Work request: In the listing, find every line that has the string "width" and copy it.

[[ Task input open ]]

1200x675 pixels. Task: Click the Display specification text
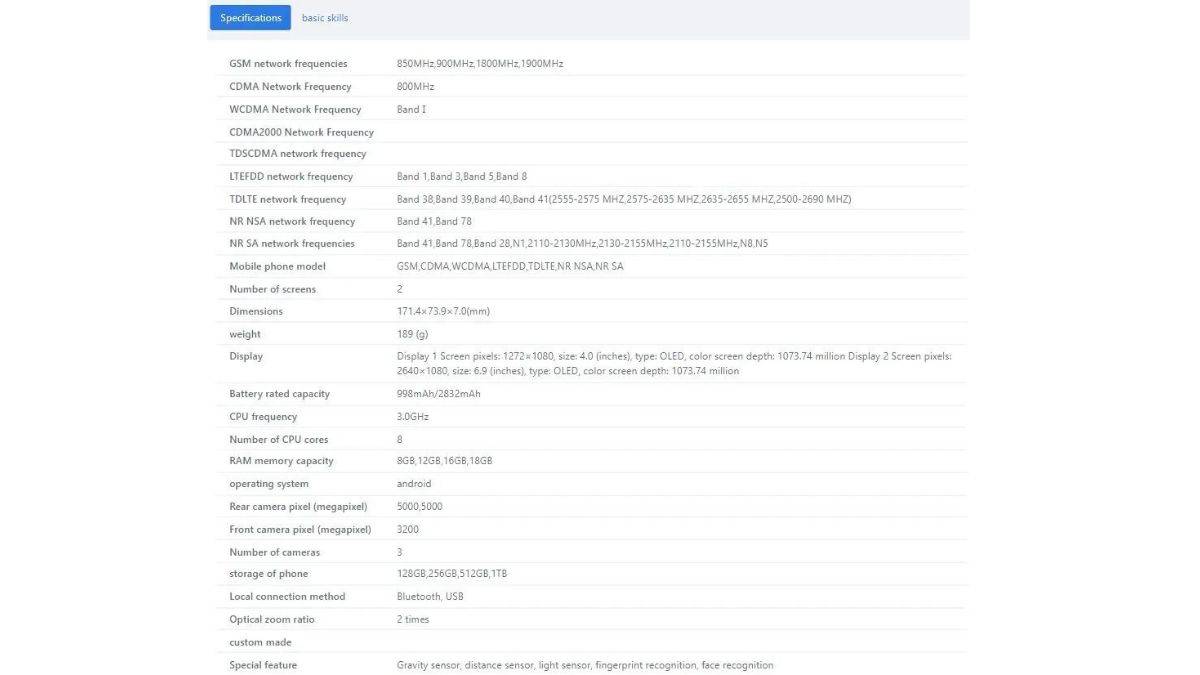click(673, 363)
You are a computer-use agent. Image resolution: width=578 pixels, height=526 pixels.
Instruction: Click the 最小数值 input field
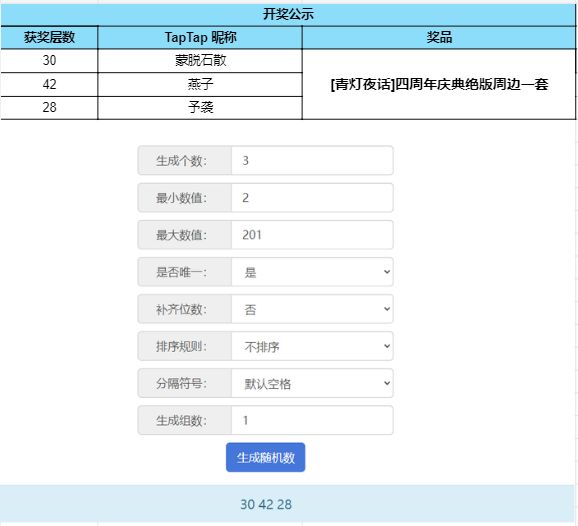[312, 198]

[[ Task input closed ]]
[[ Task input open ]]

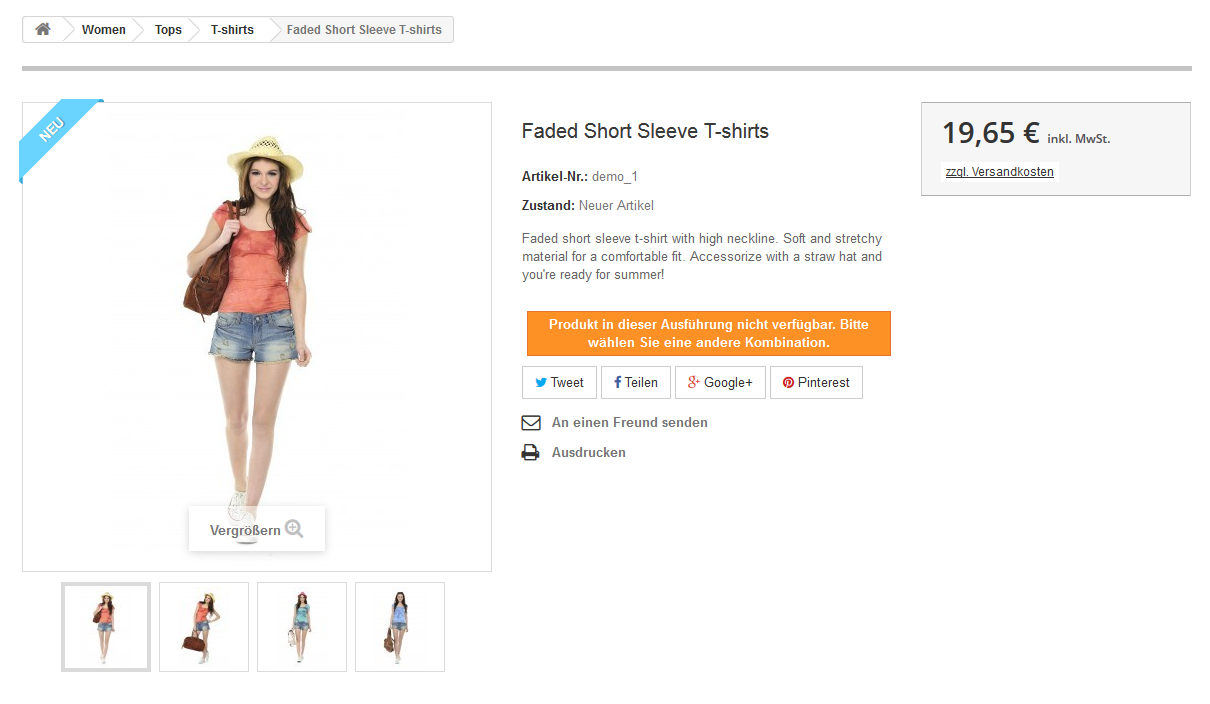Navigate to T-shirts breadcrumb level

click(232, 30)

[[ Task input closed ]]
[[ Task input open ]]

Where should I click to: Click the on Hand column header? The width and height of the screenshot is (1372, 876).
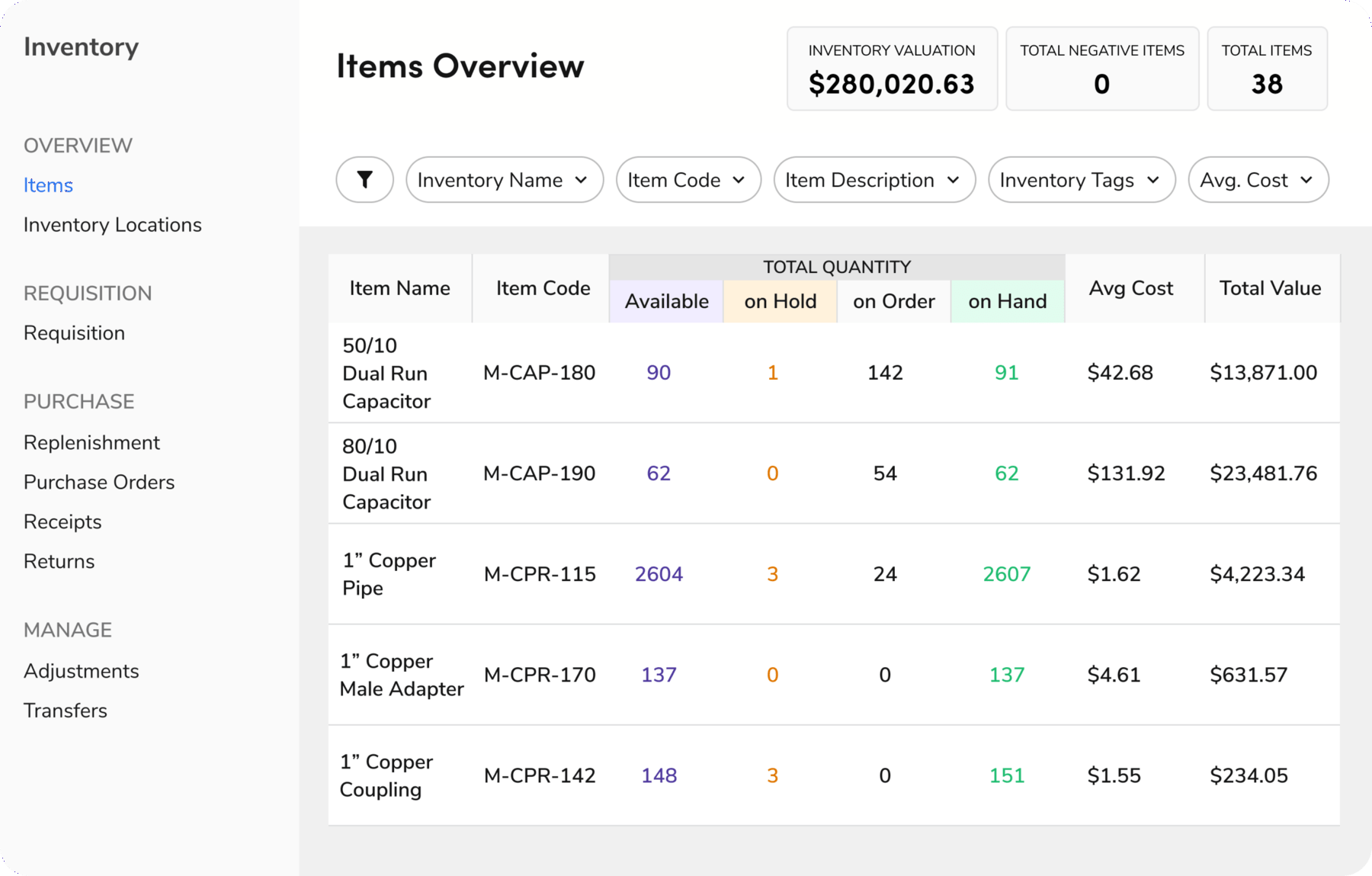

[[ Task input closed ]]

Response for this exercise:
You are a computer-use agent. Image resolution: width=578 pixels, height=526 pixels.
Where should I click to: Click the on Hand column header? The width and height of the screenshot is (1372, 876).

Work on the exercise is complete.